If you tried to give them more
engaging ways to mitigate damage or brought back threat mattering, yeah, that could offer more compelling loops but it also means about 90% of DF tanks can no longer play the role at a basic level of competence. I just don't see them going to that. As it stands, I think The Darkest Night is the only slightly-engaging mitigation ability in the game because it rewards you for expending the shield, IE pressing it at a correct point in time. And it's only slightly engaging because, once you've played with the class for maybe an hour, you already know when to press TBN to get the shield to pop 100% of the time. It grants you the ability to stand in an AoE and not give up damage, but if you moved out of the AoE, you'd just use the mana on damage anyways.
t also plays terribly for anyone with suboptimal connection if you are in your burst and also need to use mitigation. It's also a really boring way to try and give you something to do. It's literally the exact same skill, a generic damage oGCD, that you're already pressing.
So in the busiest period for a GNB, the opener, they have
3 double-weaves, and one of those double-weaves can be split out almost without consequence into an extra single-weave. There's also the single-weave option there that sacrifices a little top-end to keep things fresh. And most encounters don't throw out tankbusters that need to actually be mitigated until after the first burst phase, though that's obviously variable.
DRK has
7 double-weaves, plus abilities you need to press pre-pull where if you fuck the timing up, you will drift the next time the burst phase comes around. There isn't a way to make that class split out into single-weaves without giving up a huge amount of damage potential and royally fucking over the class's potetial. For reference, paladin has 2 and warrior has 1.

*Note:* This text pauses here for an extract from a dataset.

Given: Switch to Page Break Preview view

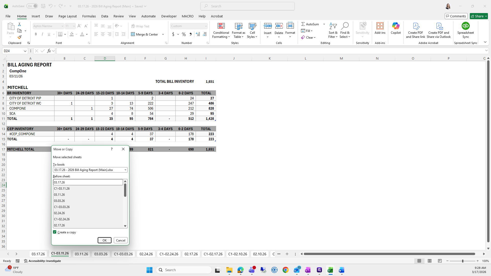Looking at the screenshot, I should [x=440, y=261].
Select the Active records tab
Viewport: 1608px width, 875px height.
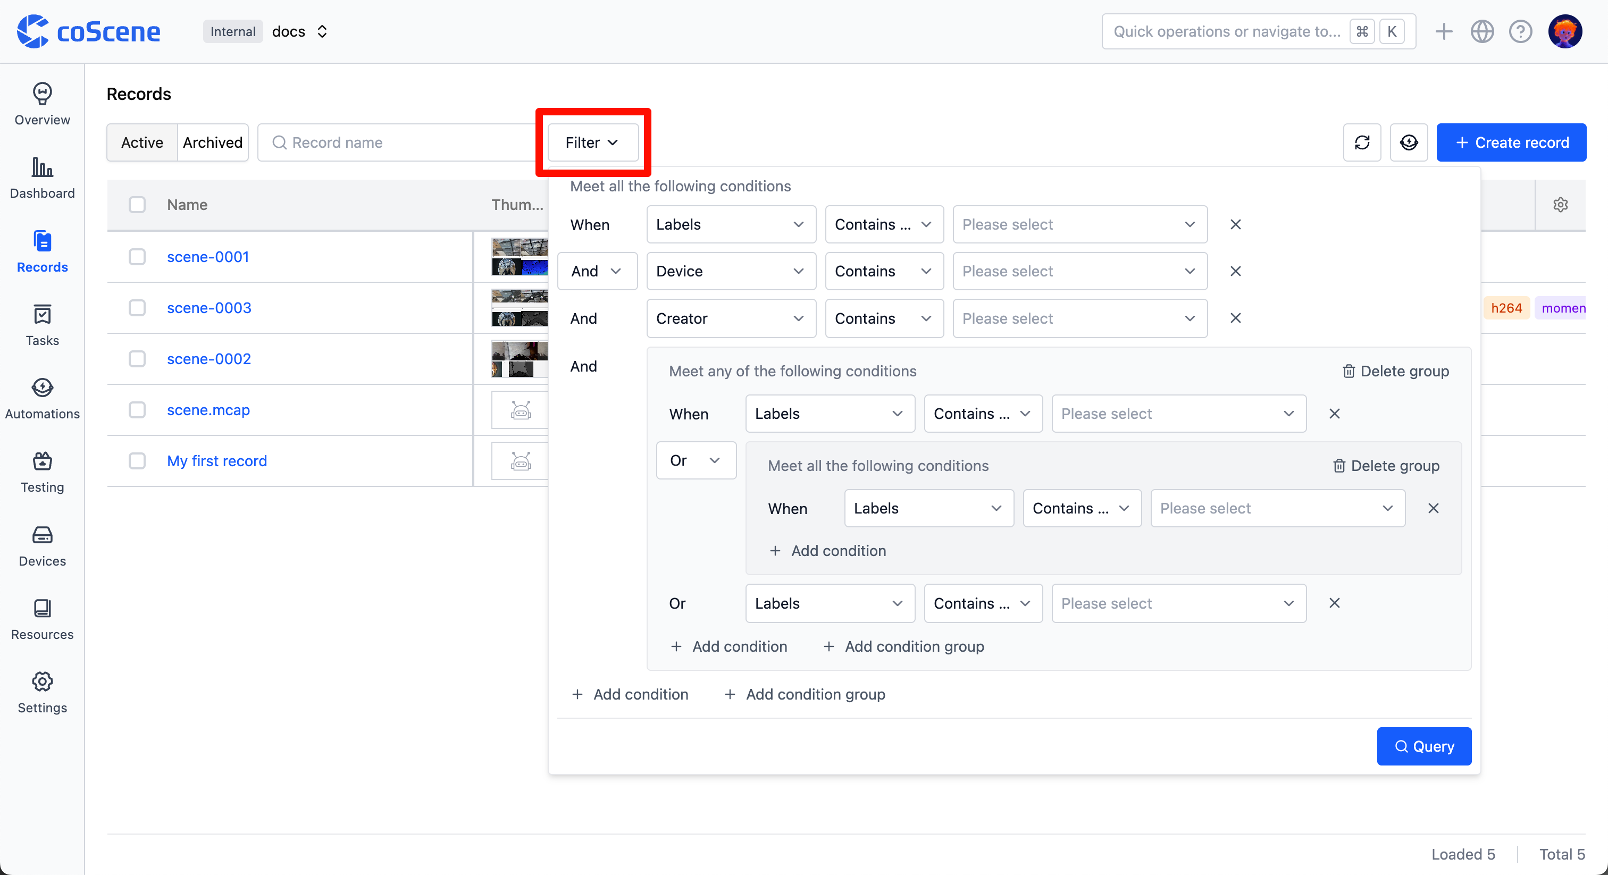pos(141,142)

fight like positioning, mitigation, and crowd control.
But there are so many other things that got completely lost to time like crowd control, resource management, positioning, etc.
Which is why in not just FF14 but all modern MMOs, the only way to make a tank compelling is to make it play like a DPS class. I don't think we disagree - they aren't RPGs anymore. But I don't think you can have meaningful notions of crowd control, resource management, positioning and so-on if the game plays on-rails with a simplified meta.
Back in The Burning Crusade, several classes outright didn't get brought into Heroic Dungeon PUGs because they had no crowd control, and were thus liabilities. These classes could pump damage pretty well, but the complete lack of crowd control made a balancing nightmare. So in Wrath, Blizzard made crowd control completely irrelevant. There was one pull in the entire expansion, in Ulduar, that needed CC. Everything else was AoE everything tank-and-spank. In Cataclysm, Blizzard wanted to create harder five-man content for intermediate players, and so made dungeons again require crowd control.
The playerbase shat the bed and complained harder than anyone has ever seen before, and so within a few months every last dungeon was made laughably easy to the point where you could ignore all of the mechanics and aoe-tank-and-spank it. And the playerbase
loved it. Threat was made irrelevant, the tank classes began to play more and more like DPS classes, and mitigation became far less active and far more "just push this button after everything is grouped up." At the same time, WoW tanks didn't have as extreme of self-sustain as the FF14 ones do, so healers there at least spent most of their time, well, healing.